Moolenaar aims to stop ‘bogus patent lawsuits’ being filed by America’s adversaries

Hostile foreign adversaries of the United States would be banned from using America’s patent system to gain economic leverage and undermine its national security under new legislation led by U.S. Rep. John Moolenaar (R-MI).

The Prohibiting Adversarial Patents Act of 2026, H.R. 9142, which Rep. Moolenaar cosponsored on June 4 alongside two Republican colleagues, would prohibit the issuance of a U.S. patent to any person or entity who is identified to be a threat to U.S. national security pursuant to the Non-SDN CMIC List, the 1260H List, or the Federal Communications Commission’s Covered List.

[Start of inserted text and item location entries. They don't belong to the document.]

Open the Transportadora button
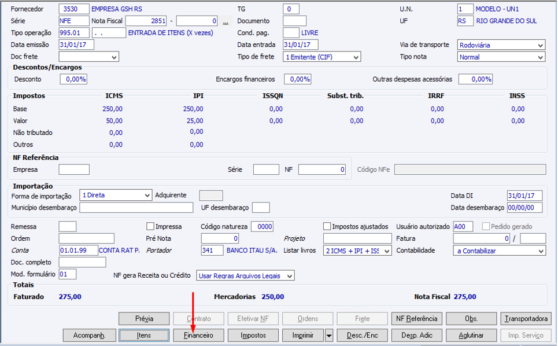 pyautogui.click(x=526, y=319)
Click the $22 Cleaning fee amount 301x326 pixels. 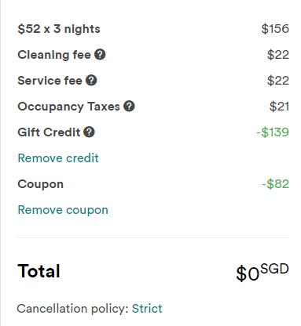278,55
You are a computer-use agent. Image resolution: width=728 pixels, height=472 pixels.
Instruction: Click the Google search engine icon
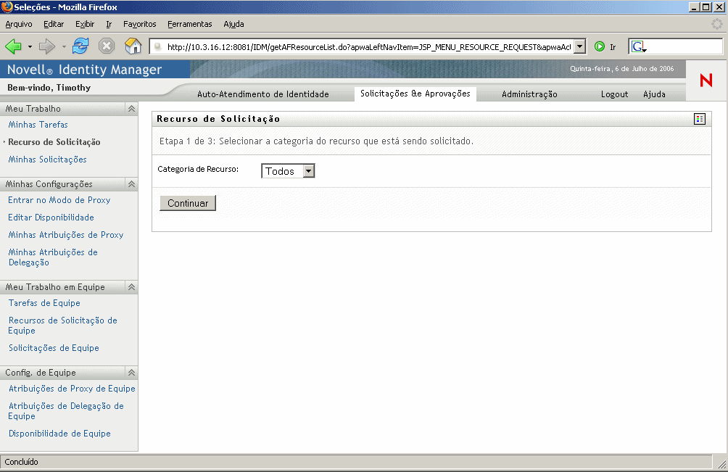(638, 46)
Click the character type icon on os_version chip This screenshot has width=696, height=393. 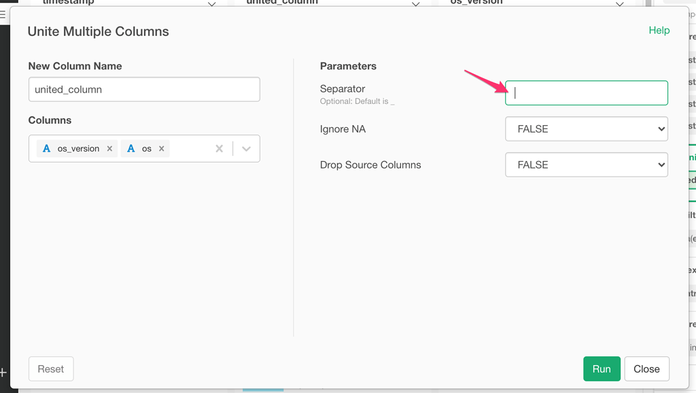click(46, 148)
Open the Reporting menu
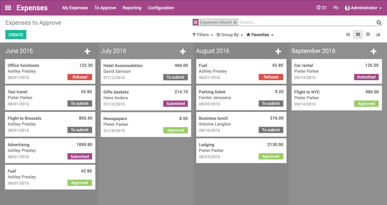The image size is (387, 205). [132, 7]
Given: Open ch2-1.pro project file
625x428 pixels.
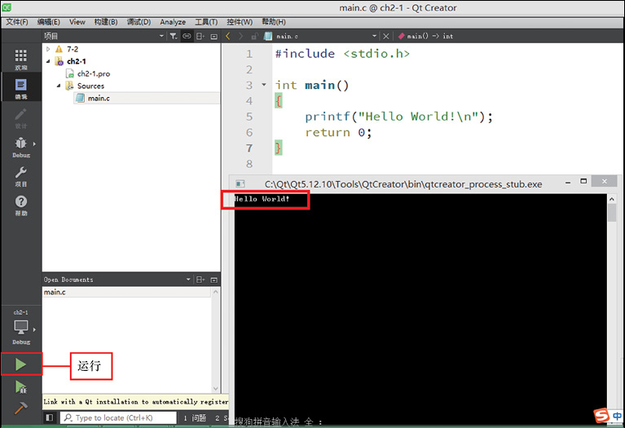Looking at the screenshot, I should pos(93,73).
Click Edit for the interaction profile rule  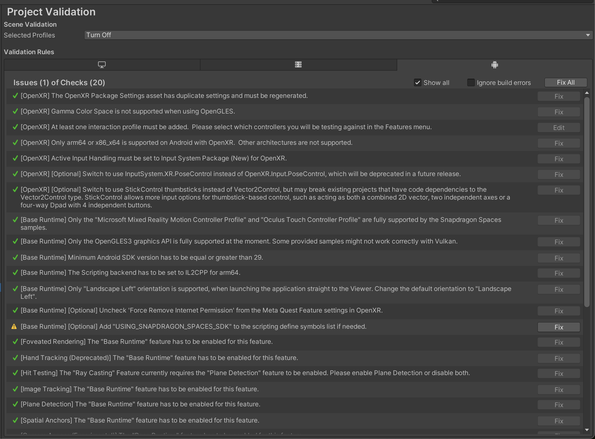(559, 128)
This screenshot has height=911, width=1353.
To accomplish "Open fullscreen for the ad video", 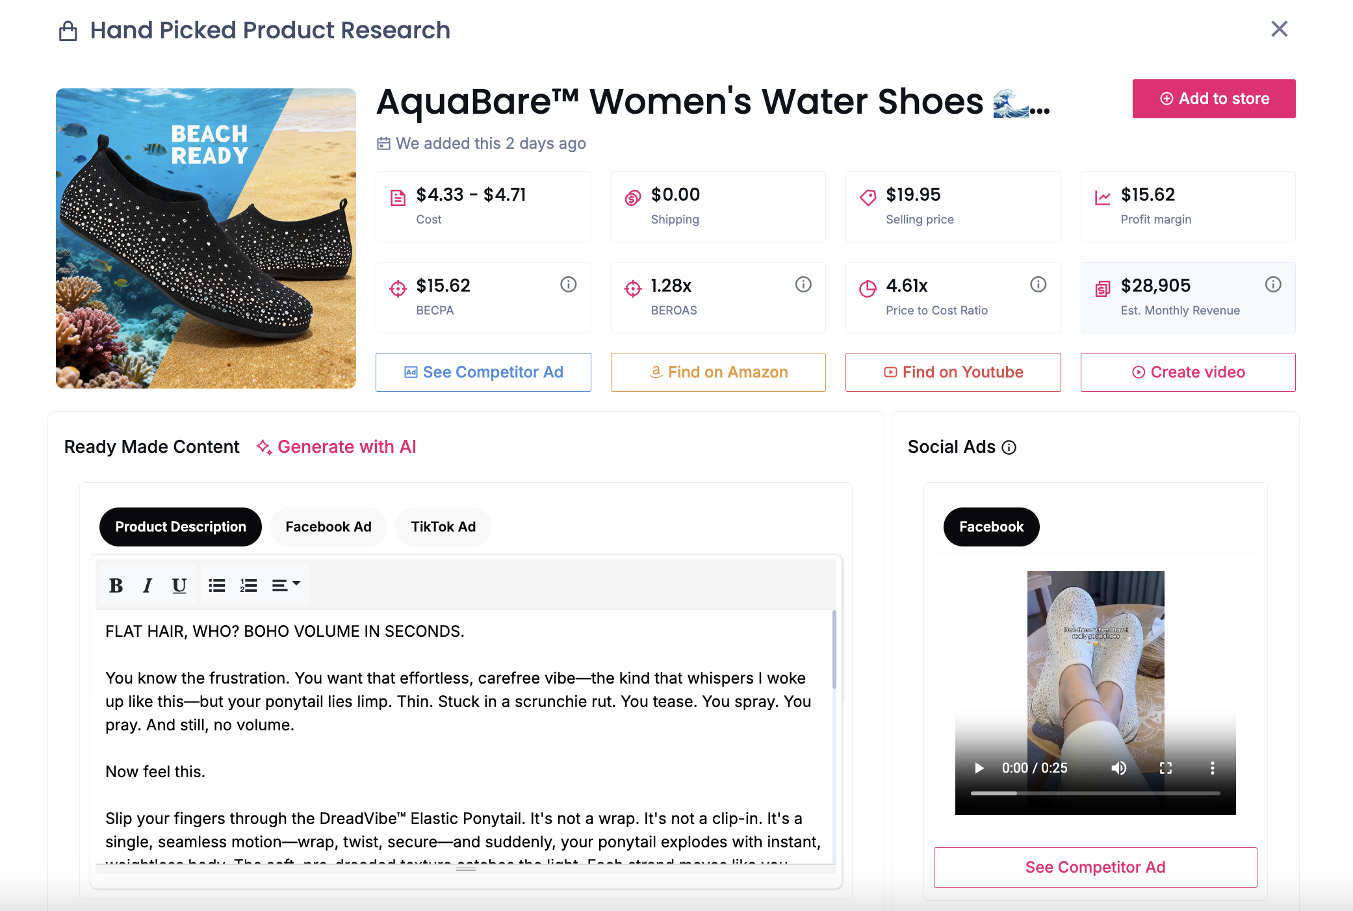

“The Chinese Communist Party [CCP] seeks out U.S. patents not because it believes in the right to own one’s intellectual property, but because stealing American innovation is part of its economic plan,” said Rep. Moolenaar, chairman of the Select Committee on China. “This legislation strengthens our laws against the CCP’s attempts to use lawfare to flood our judiciary with bogus patent lawsuits.”

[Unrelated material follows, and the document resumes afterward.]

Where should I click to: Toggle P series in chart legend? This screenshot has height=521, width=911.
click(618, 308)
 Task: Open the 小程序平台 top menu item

According to data from the World Intellectual Property Organization, China has filed more patent applications than any other country over the last decade, with more than 1.8 million patents filed in 2024. 

Similarly, nearly 55 percent of all U.S. patent applications in 2024 were filed by foreign residents, namely China, which filed a record 49,000 applications, most of which are funded, wholly or in-part, by the CCP through its Made in China 2025 plan.

“No country abuses our open society and our legal system more than China, and that must be stopped,” Rep. Moolenaar said.

With U.S. patents, companies not only can bypass their ban by signing licensing agreements for them, but they can also assert their patents in U.S. courts against American companies, said the congressman.

H.R. 9142 has garnered support from the High Tech Inventors Alliance.